やること —
(a) 万九千社の参拝記について、次の問いに答えてください。
(i) このブログは毎週何曜日に更新されますか。
(ii) 立虫神社の御祭神は誰ですか。
(iii) 万九千社の本来の読み方は何ですか。
(b) 万九千社の参拝記の続きを、最後の文のあとから書き進めてください。

本文 —
週刊じんぎかん〜神祇伯の神社放浪記〜

週刊じんぎかん〜神祇伯の神社放浪記〜

ただの神社好きが参拝した神社の感想なんかを感情の赴くままに書いてます。あと長文です。
一応毎週日曜に更新しますがたまに長らく投稿しない時があります。なので「あ、更新してるわ見てやるか」な軽ーい気分で読んでください。
どうぞよろしくお願いします。


おはようございます、私です。

 

大変お久しゅうございます。

 

なかなか時間とやる気とが上手く噛み合いませんで、

 

かなり空いてしまいました。

 

空いてるうちに季節は12月。今年ももう終わろうとしております。

 

皆さんにとって今年は…はまだ早いか。

 

どの業界も繁忙期、掻き入れ時ですからお忙しいと思いますが、

 

どうか皆さんで頑張っていきましょう。

 

 

ということで今回はこちらです。

 

  ​村社 万九千社/立虫神社

 

神社鎮座地:島根県出雲市斐川町併川

 

神社御祭神:万九千社:櫛御気奴命、大穴牟遅命、少彦名命、八百萬神

立虫神社:五十猛命、大屋津姫命、抓津姫命

 

神社旧社格:国幣小社(延喜式)右矢印村社(明治)

 

神社御朱印:ありキラキラ

 

はい、ということで今回は出雲市の万九千社です。

 

一般的には万九千神社(まんくせんじんじゃ)と(公式も)言ってますが、

 

本来は万九千社(まくせのやしろ)と読むようです。

 

出雲大社が出雲大社(いずものおおやしろ)を本呼称とするのと同じようなもの…ですかね?

 

上のように参道がすごく広いわけではなく、

 

住宅街の間を縫うように細く道が続き、注連縄で仕切られています。

データの中身 —
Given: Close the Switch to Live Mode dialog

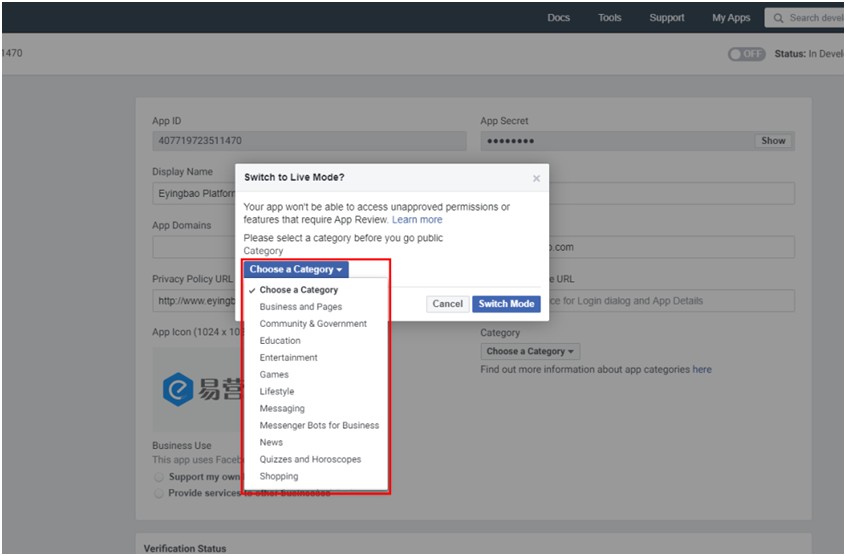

* * *

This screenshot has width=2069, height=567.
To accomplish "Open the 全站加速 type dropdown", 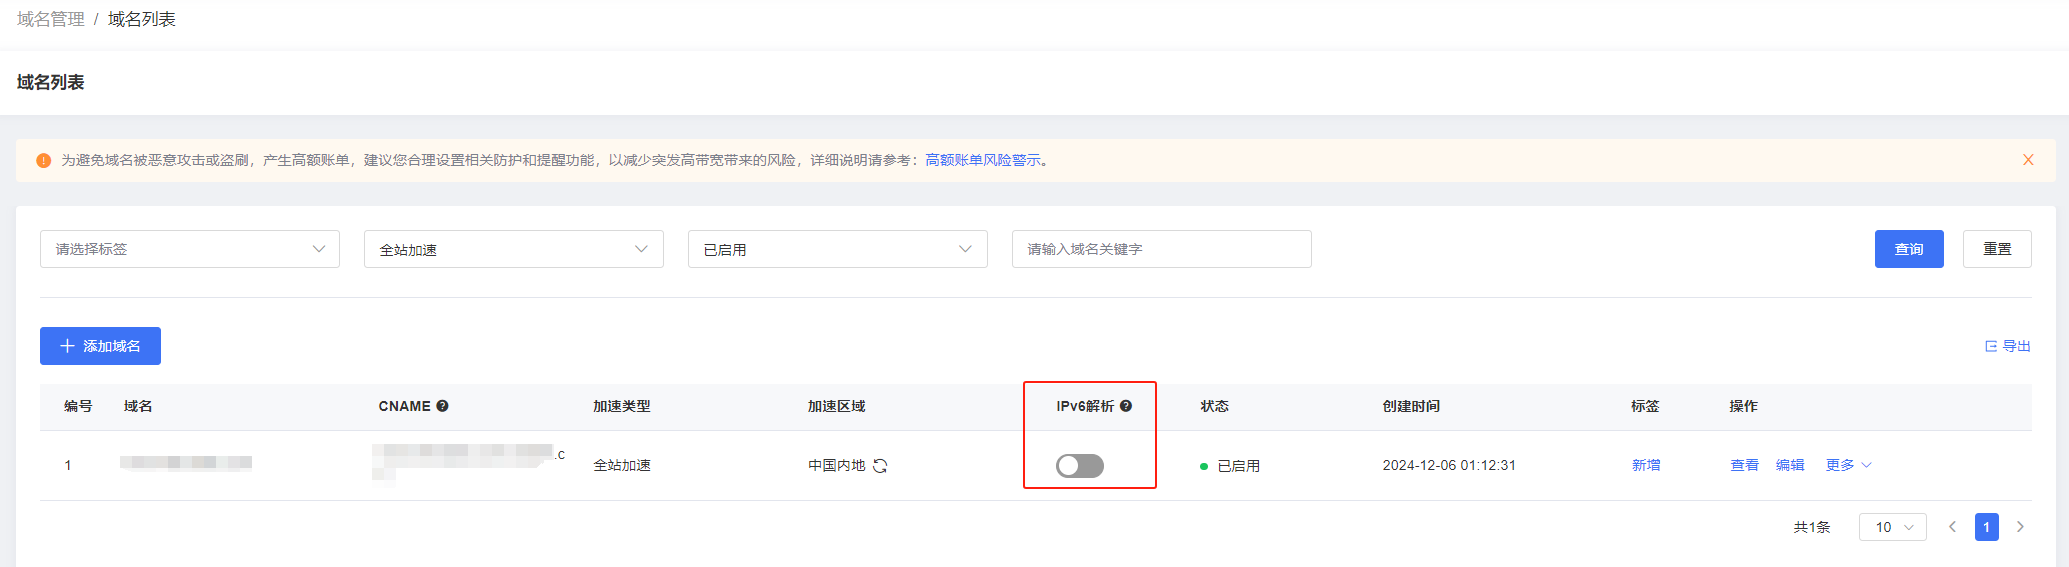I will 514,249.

答えの例 —
(a)
(i) 日曜日
(ii) 五十猛命、大屋津姫命、抓津姫命
(iii) まくせのやしろ

(b)
鳥居潜ってすぐ右側に玉垣に区切られた樹木がありまして、

 

祓戸かと思ったら「馬繋荒神」と書かれています。

 

三宝荒神さんのように見えますし、瀬戸内に見られる自然神系統の荒神さんにも見えますね。

 

ちなみに参道の両側の広場は殆ど駐車場になってます。

 

横切る道路の向こうに境内が見えますね。

 

わざわざ参道ですよと言わんばかりに、

 

道路の中心が赤く色分けされています。

 

歩行者多いでしょうからね。

 

二の鳥居の両側には2社分の社号碑と由緒書きがあり、

 

右側は万九千社側の由緒となっています。

 

御祭神は熊野大社、出雲大社の祭神、そして国造りを手伝った少彦名命さまと八百万の神様を祀ります。

 

鎮座地が熊野大社と出雲大社両方の神領地だったということで、

 

交通の要衝だったことが両陣営を祀った由縁かと思われます。

 

ちなみにですが出雲地方は意外にも少彦名命さまを主祭神として祀る神社は少ない傾向にあります。

 

国造りの相棒であるため相殿神となっているところは見えるんですけどね。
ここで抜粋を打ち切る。